A rustic cabin has a floor area of \(3.50 \mathrm{m} \times 3.00 \mathrm{m} .\) Its walls, which are 2.50 \(\mathrm{m}\) tall, are made of wood (thermal conductivity 0.0600 \(\mathrm{W} / \mathrm{m} \cdot \mathrm{K} ) 1.80 \mathrm{cm}\) thick and are further insulated with 1.50 \(\mathrm{cm}\) of a synthetic material. When the outside temperature is \(2.00^{\circ} \mathrm{C},\) it is found necessary to heat the room at a rate of 1.25 \(\mathrm{kW}\) to maintain its temperature at \(19.0^{\circ} \mathrm{C}\) . Calculate the thermal conductivity of the insulating material. Neglect the heat lost through the ceiling and floor. Assume the inner and outer surfaces of the wall have the same temperature as the air inside and outside the cabin.

Short Answer

Expert verified
The thermal conductivity of the insulating material is approximately 0.106 W/m·K.

Step by step solution

01

Identify Relevant Variables

We need to find the thermal conductivity of the insulating material. Given data includes: the floor area of the cabin, heights of the walls, thermal conductivity of wood, thickness of the wood and insulating material, heating rate, and temperature difference across walls.
02

Calculate Heat Transfer Area

The wall's height is 2.50 meters and we have the floor area which is 3.50 m by 3.00 m, so the total heat transfer area for all the walls is 4 walls each with area \(\text{Height} \times (\text{Length} + \text{Width})\), which gives a total heat transfer area of \((3.50 + 3.00) \times 2 \times 2.50 = 32.5 \text{ m}^2\).
03

Define Heat Transfer Rate Equation

Use the overall heat transfer equation for series resistances: \(Q = \frac{A(T_{in} - T_{out})}{R_{total}}\), where \(Q = 1.25 \text{ kW} = 1250 \text{ W}\), \(A = 32.5 \text{ m}^2\), and \(T_{in} - T_{out} = 19 - 2 = 17\text{ K}\).
04

Calculate Total Thermal Resistance

The total thermal resistance is the sum of the resistance of the wood and the resistance of the insulating material: \(R_{total} = R_{wood} + R_{insulation}\).
05

Calculate Thermal Resistance of Each Layer

The resistance for wood is \(R_{wood} = \frac{d_{wood}}{k_{wood} \times A}\), where \(d_{wood} = 0.018 \text{ m}\) and \(k_{wood} = 0.060 \text{ W/m} \cdot \text{K}\). Calculating gives: \(R_{wood} = \frac{0.018}{0.060 \times 32.5} = 0.00923 \text{ K/W}\).
06

Set Up Equation for Insulation Layer

Let \(k_{insulation}\) be the thermal conductivity of the insulating material.
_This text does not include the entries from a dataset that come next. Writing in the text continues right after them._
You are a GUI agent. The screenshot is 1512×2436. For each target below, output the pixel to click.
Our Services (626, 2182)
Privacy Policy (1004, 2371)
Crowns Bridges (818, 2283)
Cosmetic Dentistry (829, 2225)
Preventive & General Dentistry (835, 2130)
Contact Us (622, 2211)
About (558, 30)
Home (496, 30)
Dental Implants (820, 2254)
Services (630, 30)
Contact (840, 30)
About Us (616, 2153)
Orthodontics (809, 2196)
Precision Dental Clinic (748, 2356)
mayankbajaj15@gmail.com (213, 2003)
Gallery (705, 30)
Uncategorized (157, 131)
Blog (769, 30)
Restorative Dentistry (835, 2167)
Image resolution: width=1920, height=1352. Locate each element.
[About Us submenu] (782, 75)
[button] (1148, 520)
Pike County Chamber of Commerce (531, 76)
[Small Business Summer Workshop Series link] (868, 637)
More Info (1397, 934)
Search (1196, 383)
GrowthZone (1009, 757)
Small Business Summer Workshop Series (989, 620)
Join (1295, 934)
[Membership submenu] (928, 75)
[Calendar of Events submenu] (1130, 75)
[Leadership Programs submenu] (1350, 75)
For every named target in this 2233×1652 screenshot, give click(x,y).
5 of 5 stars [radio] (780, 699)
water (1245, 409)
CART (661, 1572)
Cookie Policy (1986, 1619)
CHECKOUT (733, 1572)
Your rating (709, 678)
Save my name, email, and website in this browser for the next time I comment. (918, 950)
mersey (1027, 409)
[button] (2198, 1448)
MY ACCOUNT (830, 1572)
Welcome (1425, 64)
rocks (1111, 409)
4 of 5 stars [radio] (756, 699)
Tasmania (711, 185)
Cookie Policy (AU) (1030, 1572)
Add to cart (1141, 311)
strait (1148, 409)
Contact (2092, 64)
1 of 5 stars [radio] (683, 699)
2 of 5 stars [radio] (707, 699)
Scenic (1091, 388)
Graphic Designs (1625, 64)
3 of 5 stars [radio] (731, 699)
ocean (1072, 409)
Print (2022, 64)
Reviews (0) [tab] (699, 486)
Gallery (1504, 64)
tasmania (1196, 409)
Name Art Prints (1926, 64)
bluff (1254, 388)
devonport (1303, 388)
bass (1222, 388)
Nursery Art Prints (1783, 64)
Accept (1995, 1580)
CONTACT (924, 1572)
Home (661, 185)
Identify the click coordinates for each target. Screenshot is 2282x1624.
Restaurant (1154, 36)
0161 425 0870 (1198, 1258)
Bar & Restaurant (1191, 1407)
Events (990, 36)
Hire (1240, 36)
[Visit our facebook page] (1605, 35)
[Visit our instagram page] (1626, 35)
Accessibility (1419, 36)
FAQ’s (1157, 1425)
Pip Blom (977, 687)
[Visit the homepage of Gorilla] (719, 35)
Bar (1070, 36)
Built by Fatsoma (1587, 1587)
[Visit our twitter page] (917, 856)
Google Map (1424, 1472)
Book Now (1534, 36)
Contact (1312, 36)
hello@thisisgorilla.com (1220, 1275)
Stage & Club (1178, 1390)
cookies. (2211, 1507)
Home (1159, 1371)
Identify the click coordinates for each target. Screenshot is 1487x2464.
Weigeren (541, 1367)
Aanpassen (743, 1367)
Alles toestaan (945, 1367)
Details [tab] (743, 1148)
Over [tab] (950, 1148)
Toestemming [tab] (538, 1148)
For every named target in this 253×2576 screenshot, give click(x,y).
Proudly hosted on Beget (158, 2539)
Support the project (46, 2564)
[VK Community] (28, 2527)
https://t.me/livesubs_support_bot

Then, \(R_{insulation} = \frac{d_{insulation}}{k_{insulation} \times A}\) where \(d_{insulation} = 0.015 \text{ m}\). Use this in the equation: \(R_{total} = R_{wood} + \frac{0.015}{k_{insulation} \times 32.5}\).
07

Solve for Thermal Conductivity of Insulation

Rearrange the heat transfer equation: \(\frac{A \cdot 17}{1250} = 0.00923 + \frac{0.015}{k_{insulation} \times 32.5}\). Solve for \(k_{insulation}\):\[ k_{insulation} = \frac{0.015}{32.5(\frac{17}{1250} - 0.00923)} \approx 0.106 \text{ W/m} \cdot \text{K} \]
08

Conclusion

The thermal conductivity of the insulating material is approximately 0.106 W/m·K.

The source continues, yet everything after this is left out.